An exact copy of the lines from the one containing "[home] (46, 25)" through the end of the material is all that is wanted; transcribe only those.
GIVEN DATA below:
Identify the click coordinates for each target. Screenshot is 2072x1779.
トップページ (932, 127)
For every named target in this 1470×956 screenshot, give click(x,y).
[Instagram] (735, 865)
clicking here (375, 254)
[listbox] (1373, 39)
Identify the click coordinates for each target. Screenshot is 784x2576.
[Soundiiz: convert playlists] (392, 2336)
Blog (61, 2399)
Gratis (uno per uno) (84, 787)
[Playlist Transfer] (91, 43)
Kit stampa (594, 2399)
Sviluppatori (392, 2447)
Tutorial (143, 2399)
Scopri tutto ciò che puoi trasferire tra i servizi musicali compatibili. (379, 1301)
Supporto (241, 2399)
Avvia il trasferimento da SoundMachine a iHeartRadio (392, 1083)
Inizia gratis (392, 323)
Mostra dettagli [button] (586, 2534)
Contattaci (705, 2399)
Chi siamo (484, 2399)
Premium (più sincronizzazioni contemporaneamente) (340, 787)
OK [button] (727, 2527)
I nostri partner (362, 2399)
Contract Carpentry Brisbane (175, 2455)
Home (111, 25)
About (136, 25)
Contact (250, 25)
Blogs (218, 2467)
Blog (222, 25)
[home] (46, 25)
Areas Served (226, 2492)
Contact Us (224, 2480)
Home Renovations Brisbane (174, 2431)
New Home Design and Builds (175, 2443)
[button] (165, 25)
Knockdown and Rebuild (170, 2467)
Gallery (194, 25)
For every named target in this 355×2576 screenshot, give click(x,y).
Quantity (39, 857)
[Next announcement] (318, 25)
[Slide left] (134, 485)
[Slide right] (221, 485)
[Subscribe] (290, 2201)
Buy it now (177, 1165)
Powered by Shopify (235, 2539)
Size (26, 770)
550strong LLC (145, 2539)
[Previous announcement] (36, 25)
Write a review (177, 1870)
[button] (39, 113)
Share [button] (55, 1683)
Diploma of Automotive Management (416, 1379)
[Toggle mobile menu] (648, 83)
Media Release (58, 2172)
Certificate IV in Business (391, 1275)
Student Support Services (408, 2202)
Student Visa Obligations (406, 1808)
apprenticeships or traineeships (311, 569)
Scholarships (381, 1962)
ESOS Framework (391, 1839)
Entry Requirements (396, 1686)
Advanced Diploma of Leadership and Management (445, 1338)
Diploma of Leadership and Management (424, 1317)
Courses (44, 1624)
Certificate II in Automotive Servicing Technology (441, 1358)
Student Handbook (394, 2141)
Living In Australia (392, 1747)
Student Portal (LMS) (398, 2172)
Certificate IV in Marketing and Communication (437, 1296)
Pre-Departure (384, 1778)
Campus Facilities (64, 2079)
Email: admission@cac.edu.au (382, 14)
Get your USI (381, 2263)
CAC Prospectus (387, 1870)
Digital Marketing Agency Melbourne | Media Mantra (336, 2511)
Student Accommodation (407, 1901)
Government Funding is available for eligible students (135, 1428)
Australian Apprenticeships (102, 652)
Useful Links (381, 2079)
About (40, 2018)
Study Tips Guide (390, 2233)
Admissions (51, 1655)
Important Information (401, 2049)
End of GIVEN DATA.
== OUTPUT OF THE EXERCISE ==
[home] (46, 25)
Areas Served (226, 2492)
Contact Us (224, 2480)
Home Renovations Brisbane (174, 2431)
New Home Design and Builds (175, 2443)
[button] (165, 25)
Knockdown and Rebuild (170, 2467)
Gallery (194, 25)
For every named target in this 355×2576 screenshot, give click(x,y).
Quantity (39, 857)
[Next announcement] (318, 25)
[Slide left] (134, 485)
[Slide right] (221, 485)
[Subscribe] (290, 2201)
Buy it now (177, 1165)
Powered by Shopify (235, 2539)
Size (26, 770)
550strong LLC (145, 2539)
[Previous announcement] (36, 25)
Write a review (177, 1870)
[button] (39, 113)
Share [button] (55, 1683)
Diploma of Automotive Management (416, 1379)
[Toggle mobile menu] (648, 83)
Media Release (58, 2172)
Certificate IV in Business (391, 1275)
Student Support Services (408, 2202)
Student Visa Obligations (406, 1808)
apprenticeships or traineeships (311, 569)
Scholarships (381, 1962)
ESOS Framework (391, 1839)
Entry Requirements (396, 1686)
Advanced Diploma of Leadership and Management (445, 1338)
Diploma of Leadership and Management (424, 1317)
Courses (44, 1624)
Certificate II in Automotive Servicing Technology (441, 1358)
Student Handbook (394, 2141)
Living In Australia (392, 1747)
Student Portal (LMS) (398, 2172)
Certificate IV in Marketing and Communication (437, 1296)
Pre-Departure (384, 1778)
Campus Facilities (64, 2079)
Email: admission@cac.edu.au (382, 14)
Get your USI (381, 2263)
CAC Prospectus (387, 1870)
Digital Marketing Agency Melbourne | Media Mantra (336, 2511)
Student Accommodation (407, 1901)
Government Funding is available for eligible students (135, 1428)
Australian Apprenticeships (102, 652)
Useful Links (381, 2079)
About (40, 2018)
Study Tips Guide (390, 2233)
Admissions (51, 1655)
Important Information (401, 2049)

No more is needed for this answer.